[Item position entries]
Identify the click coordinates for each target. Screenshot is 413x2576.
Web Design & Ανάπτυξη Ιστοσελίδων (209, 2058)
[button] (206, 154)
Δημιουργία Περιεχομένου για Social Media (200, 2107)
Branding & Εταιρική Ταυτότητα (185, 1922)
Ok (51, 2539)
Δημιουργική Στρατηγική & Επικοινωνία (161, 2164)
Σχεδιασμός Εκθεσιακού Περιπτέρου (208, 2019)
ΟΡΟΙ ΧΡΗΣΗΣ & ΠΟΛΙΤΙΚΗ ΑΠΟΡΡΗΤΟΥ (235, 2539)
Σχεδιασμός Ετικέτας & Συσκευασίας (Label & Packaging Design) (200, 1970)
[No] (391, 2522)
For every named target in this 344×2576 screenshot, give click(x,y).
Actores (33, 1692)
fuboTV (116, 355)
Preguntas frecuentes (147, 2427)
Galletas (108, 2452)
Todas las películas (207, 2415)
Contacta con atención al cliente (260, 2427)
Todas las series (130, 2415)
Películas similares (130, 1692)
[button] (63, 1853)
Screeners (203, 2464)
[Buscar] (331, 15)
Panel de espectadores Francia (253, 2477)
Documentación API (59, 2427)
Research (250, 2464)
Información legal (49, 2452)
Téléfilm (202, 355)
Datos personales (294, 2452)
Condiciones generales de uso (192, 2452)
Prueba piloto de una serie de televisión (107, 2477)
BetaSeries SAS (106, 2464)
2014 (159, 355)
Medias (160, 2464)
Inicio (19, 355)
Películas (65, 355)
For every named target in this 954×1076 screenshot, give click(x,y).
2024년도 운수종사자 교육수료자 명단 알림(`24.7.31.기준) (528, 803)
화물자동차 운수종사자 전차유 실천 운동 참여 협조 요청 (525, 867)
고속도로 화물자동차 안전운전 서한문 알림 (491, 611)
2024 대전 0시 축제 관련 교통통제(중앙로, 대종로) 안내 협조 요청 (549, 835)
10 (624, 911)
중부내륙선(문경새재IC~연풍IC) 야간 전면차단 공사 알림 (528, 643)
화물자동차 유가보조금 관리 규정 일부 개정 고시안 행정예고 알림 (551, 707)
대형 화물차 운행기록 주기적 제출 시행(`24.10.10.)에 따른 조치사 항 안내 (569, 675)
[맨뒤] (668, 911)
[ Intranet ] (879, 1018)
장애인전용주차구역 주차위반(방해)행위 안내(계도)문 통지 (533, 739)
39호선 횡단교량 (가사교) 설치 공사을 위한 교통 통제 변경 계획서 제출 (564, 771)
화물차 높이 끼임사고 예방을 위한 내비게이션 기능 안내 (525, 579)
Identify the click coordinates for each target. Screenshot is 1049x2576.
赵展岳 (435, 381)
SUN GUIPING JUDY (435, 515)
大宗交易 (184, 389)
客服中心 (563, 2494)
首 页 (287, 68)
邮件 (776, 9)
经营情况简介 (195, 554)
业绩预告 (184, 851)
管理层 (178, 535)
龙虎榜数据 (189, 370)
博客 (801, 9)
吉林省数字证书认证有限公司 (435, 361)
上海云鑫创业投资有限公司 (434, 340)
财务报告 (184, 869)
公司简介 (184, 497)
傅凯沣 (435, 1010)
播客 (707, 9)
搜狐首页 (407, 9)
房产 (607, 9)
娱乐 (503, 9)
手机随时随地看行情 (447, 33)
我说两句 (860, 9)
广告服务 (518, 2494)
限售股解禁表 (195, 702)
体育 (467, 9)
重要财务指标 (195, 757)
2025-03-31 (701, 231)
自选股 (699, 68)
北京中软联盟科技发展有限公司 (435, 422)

Exercise instructions: Copy the rows above again, starting with the line containing "Ok (51, 2539)" and going on through the line containing "Contacta con atención al cliente (260, 2427)", and reproduce only those lines, every one of them. Add 109 to each number in the answer coordinates.

Output below:
Ok (160, 2648)
Δημιουργική Στρατηγική & Επικοινωνία (270, 2273)
Σχεδιασμός Εκθεσιακού Περιπτέρου (317, 2128)
ΟΡΟΙ ΧΡΗΣΗΣ & ΠΟΛΙΤΙΚΗ ΑΠΟΡΡΗΤΟΥ (344, 2648)
Σχεδιασμός Ετικέτας & Συσκευασίας (Label & Packaging Design) (309, 2079)
[No] (500, 2631)
For every named target in this 344×2576 screenshot, give click(x,y).
Actores (142, 1801)
fuboTV (225, 464)
Preguntas frecuentes (256, 2536)
Galletas (217, 2561)
Todas las películas (316, 2524)
Contacta con atención al cliente (369, 2536)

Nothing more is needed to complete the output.